FBI ordered to copy 150 terabytes of data in MegaUpload case

The MegaUpload saga continued earlier this week in a courtroom in New Zealand as a judge has order the US Federal Bureau of Investigation to start copying data from the PCs that were seized from MegaUpload's founder Kim Dotcom. The New Zealand Herald website reports that the amount of data to be copied by the FBI is a whopping 150 terabytes, including 10 million emails.

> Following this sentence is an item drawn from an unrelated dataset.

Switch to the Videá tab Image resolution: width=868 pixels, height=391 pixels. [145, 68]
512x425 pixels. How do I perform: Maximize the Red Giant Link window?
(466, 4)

The FBI seized Dotcom's PCs, along with other property of his, as part of its raid on the MegaUpload file sharing website in January. The US government claims that MegaUpload and its organizers participated in extensive amounts of online content piracy. In late May, another New Zealand judge said that the government had three weeks to turn over the evidence it collected against MegaUpload and Dotcom to their defense lawyers.

In this week's court visit, government lawyers told High Court Justice Helen Winkelmann that there was simply too much data to copy in the court-ordered three week time span. The lawyers claimed it took 10 days to copy just 29 terabytes. However, Justice Winkelmann ordered that the government start the process of copying the information anyway.

In the meantime, Dotcom and three of MegaUpload's other team members are still awaiting a hearing in August that could determine if they are extradited to the US to face the online piracy charges.

Source: New Zealand Herald

Report a problem with article
Previous Story

Facebook settles "Sponsored Stories" lawsuit, will pay charity

Next Story

Fake Word app appears on iOS App Store

19 Comments

Commenting is disabled on this article.

FBI is most likely too busy watching all the shows on those drives! No time to copy, must finish the season!

Wow, the FBI is forced to transmit piracy through their network to copy the data. You KNOW 150TB of data isn't all personal files, LOL.

ScottDaMan said,
Wow, the FBI is forced to transmit piracy through their network to copy the data. You KNOW 150TB of data isn't all personal files, LOL.

LOL I bet a good majority of it is LOL, LOL some people actually used it like most people use dropbox LOL wierd right LOL

What will they do with the data once the trial is done with?

Erase it, yes, officially, but some officials might just have some fin with all that data.

Jaybonaut said,
As if they didn't already do this.

They didn't, that's why they have to. I hear your implications and raise you a reality.

JJ_ said,
I hope the FBI avoid Seagate drives

I've used Seagate drives for over 15 years and haven't had any problems with them - my oldest drive has been powered on for over 23,000hrs / 975 days. Yet I've had several Western Digital drives fail within just a year. As always a lot of it comes down to personal experience and some people might have had the exact opposite experience. But I always recommend Seagate drives because I have found them to be the most reliable.

.
The FBI IS committing piracy now!
"FBI ordered to copy 150 terabytes of data in MegaUpload case"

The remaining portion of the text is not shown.